Recorded data:
┌────────
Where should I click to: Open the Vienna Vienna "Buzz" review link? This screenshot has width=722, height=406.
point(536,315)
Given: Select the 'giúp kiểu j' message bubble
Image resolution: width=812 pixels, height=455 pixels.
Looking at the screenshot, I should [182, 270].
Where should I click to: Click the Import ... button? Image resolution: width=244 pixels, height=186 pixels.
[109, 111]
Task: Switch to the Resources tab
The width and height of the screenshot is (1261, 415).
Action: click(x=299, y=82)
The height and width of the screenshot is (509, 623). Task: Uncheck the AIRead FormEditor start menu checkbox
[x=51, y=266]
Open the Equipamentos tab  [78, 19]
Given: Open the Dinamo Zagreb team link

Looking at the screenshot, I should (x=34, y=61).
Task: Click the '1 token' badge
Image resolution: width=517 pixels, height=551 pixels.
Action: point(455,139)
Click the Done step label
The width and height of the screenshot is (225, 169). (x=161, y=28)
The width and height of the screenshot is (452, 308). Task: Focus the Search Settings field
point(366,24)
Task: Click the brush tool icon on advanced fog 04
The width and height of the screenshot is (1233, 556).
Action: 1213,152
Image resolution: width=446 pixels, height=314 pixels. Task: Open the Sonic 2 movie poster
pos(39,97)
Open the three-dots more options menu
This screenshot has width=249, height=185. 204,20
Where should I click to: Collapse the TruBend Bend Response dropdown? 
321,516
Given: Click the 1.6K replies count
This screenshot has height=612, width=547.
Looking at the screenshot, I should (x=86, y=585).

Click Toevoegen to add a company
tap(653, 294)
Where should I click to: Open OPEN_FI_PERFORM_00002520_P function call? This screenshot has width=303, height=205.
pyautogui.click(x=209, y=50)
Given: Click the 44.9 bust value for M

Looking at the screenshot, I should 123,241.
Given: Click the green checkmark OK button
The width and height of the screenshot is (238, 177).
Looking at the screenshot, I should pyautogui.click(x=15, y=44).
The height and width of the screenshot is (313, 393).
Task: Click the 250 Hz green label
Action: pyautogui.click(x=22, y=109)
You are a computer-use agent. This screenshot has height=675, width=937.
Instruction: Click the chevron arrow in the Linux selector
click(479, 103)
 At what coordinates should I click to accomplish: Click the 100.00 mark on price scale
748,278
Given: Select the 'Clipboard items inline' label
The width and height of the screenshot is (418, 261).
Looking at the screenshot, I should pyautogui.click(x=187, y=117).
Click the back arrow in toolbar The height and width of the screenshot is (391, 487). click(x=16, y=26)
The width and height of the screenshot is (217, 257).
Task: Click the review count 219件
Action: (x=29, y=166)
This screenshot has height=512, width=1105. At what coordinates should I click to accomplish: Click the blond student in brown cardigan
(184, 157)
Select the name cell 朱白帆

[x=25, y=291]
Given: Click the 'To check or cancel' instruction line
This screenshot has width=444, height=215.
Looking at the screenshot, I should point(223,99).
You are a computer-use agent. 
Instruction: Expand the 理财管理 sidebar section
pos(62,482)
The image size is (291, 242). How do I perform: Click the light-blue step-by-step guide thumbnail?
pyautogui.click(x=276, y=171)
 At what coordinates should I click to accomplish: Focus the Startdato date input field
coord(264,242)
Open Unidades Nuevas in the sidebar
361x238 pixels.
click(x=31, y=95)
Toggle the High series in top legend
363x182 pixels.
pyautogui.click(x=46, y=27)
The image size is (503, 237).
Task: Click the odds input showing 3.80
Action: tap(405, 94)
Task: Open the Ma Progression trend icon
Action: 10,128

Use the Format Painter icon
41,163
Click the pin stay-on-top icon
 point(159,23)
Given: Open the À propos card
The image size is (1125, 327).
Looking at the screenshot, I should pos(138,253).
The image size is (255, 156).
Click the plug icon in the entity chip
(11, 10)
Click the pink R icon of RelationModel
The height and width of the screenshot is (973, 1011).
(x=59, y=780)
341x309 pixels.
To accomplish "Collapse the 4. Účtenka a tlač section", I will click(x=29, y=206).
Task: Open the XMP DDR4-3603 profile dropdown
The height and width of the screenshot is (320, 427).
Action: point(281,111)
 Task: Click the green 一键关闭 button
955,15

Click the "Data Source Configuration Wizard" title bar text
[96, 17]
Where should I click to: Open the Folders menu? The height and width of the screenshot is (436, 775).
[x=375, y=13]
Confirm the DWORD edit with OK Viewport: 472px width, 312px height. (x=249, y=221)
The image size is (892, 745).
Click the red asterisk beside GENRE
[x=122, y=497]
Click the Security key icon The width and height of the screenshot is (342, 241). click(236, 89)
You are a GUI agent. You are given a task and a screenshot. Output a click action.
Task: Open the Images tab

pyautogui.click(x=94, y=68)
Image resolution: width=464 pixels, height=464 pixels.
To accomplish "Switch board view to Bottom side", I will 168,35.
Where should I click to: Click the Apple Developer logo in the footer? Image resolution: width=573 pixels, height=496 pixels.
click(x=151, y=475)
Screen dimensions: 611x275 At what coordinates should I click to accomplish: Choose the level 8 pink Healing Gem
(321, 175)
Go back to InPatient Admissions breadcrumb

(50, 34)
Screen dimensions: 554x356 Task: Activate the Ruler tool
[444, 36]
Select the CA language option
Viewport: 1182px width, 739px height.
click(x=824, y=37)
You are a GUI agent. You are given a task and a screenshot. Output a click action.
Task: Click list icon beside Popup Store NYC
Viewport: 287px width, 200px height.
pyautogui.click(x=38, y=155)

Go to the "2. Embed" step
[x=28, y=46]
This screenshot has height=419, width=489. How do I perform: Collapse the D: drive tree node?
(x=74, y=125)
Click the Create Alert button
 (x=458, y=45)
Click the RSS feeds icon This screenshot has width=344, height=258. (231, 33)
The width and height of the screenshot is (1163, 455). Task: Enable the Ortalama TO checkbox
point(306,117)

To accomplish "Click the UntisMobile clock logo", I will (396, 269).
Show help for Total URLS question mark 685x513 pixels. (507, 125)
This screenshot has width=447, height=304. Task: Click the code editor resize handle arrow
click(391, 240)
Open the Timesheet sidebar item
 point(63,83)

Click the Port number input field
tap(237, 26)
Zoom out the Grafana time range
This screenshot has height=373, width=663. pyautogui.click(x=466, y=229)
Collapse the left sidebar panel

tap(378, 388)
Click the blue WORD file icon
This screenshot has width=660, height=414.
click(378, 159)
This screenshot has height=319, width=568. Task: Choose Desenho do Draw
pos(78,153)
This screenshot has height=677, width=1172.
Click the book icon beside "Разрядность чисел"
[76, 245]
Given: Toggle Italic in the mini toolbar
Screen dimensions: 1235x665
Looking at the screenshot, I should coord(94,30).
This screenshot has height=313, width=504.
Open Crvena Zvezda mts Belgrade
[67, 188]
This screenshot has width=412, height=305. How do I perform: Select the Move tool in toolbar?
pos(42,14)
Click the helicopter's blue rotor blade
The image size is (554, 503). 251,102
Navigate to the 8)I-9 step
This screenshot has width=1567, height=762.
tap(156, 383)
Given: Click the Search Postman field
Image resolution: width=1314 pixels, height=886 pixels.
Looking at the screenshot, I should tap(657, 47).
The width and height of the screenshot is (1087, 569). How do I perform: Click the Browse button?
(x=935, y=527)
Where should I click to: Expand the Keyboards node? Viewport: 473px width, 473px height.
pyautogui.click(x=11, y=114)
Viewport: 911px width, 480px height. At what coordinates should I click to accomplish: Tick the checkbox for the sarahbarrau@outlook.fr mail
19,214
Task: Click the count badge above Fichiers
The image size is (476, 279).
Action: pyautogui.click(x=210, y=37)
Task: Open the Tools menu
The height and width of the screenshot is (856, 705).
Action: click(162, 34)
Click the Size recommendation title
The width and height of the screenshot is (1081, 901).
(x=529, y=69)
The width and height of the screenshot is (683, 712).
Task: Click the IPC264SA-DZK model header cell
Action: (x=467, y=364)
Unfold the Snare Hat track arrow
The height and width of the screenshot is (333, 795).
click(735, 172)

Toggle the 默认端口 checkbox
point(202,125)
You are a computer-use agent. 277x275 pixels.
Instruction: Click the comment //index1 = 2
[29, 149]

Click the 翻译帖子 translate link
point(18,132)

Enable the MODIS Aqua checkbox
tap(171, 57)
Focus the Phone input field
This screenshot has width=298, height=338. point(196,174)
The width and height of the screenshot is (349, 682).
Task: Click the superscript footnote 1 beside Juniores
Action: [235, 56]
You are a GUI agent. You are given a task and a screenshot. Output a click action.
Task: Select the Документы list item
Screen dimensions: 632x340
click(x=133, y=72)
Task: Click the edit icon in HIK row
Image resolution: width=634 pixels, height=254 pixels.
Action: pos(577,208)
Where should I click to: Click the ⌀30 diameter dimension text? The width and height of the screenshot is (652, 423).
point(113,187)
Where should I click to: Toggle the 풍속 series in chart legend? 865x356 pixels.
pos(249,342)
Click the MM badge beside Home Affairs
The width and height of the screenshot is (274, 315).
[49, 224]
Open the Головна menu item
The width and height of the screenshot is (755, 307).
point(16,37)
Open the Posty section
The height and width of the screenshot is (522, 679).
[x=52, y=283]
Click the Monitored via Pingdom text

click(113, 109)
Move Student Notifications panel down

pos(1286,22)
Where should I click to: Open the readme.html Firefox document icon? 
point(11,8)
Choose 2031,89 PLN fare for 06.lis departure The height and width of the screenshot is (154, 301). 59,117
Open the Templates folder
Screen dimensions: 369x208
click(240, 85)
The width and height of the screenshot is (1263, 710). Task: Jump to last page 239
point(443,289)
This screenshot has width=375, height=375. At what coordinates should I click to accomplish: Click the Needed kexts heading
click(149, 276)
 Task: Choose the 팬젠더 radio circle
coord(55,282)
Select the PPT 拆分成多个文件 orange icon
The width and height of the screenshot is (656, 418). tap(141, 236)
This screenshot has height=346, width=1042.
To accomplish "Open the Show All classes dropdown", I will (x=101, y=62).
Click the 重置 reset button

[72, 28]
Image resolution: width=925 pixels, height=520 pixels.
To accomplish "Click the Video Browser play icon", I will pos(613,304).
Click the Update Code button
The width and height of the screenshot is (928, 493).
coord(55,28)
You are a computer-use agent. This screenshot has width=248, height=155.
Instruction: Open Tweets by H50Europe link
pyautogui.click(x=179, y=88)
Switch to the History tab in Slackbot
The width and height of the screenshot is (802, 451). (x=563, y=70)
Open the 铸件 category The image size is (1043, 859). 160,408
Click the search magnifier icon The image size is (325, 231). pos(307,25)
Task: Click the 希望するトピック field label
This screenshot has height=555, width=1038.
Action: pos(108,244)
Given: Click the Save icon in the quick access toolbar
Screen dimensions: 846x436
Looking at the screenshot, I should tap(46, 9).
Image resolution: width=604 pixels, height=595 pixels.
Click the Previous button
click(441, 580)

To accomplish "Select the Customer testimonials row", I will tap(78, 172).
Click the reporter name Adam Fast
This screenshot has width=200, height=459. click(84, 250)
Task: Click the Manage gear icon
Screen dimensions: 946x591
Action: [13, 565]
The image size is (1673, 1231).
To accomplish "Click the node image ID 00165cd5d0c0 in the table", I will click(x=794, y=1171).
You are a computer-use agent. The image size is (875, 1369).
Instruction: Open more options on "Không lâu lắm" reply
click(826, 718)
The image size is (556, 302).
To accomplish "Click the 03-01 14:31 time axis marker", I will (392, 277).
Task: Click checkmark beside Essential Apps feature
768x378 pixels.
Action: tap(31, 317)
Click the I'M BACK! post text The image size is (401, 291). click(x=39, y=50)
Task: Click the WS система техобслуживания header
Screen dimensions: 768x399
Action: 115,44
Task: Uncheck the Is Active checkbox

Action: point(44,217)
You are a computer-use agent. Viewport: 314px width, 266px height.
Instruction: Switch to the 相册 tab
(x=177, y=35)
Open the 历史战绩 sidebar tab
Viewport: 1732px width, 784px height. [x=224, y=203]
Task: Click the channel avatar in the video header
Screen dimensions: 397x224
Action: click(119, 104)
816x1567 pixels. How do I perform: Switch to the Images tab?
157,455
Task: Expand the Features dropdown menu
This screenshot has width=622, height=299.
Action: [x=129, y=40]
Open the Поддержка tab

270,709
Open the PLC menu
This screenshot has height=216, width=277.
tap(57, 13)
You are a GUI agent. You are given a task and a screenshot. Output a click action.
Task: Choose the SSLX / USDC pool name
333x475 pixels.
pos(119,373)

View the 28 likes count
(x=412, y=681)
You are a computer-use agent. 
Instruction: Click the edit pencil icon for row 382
└────────
Work item: The response must hold only the lines above from the line with "Instruction: Open Tweets by H50Europe link" through the line with "You are a computer-use agent. The", each copied exactly, both ends kept.

Exercise result:
Instruction: Open Tweets by H50Europe link
pyautogui.click(x=179, y=88)
Switch to the History tab in Slackbot
The width and height of the screenshot is (802, 451). (x=563, y=70)
Open the 铸件 category The image size is (1043, 859). 160,408
Click the search magnifier icon The image size is (325, 231). pos(307,25)
Task: Click the 希望するトピック field label
This screenshot has height=555, width=1038.
Action: pos(108,244)
Given: Click the Save icon in the quick access toolbar
Screen dimensions: 846x436
Looking at the screenshot, I should tap(46, 9).
Image resolution: width=604 pixels, height=595 pixels.
Click the Previous button
click(441, 580)

To accomplish "Select the Customer testimonials row", I will tap(78, 172).
Click the reporter name Adam Fast
This screenshot has width=200, height=459. click(84, 250)
Task: Click the Manage gear icon
Screen dimensions: 946x591
Action: [13, 565]
The image size is (1673, 1231).
To accomplish "Click the node image ID 00165cd5d0c0 in the table", I will click(x=794, y=1171).
You are a computer-use agent. The image size is (875, 1369).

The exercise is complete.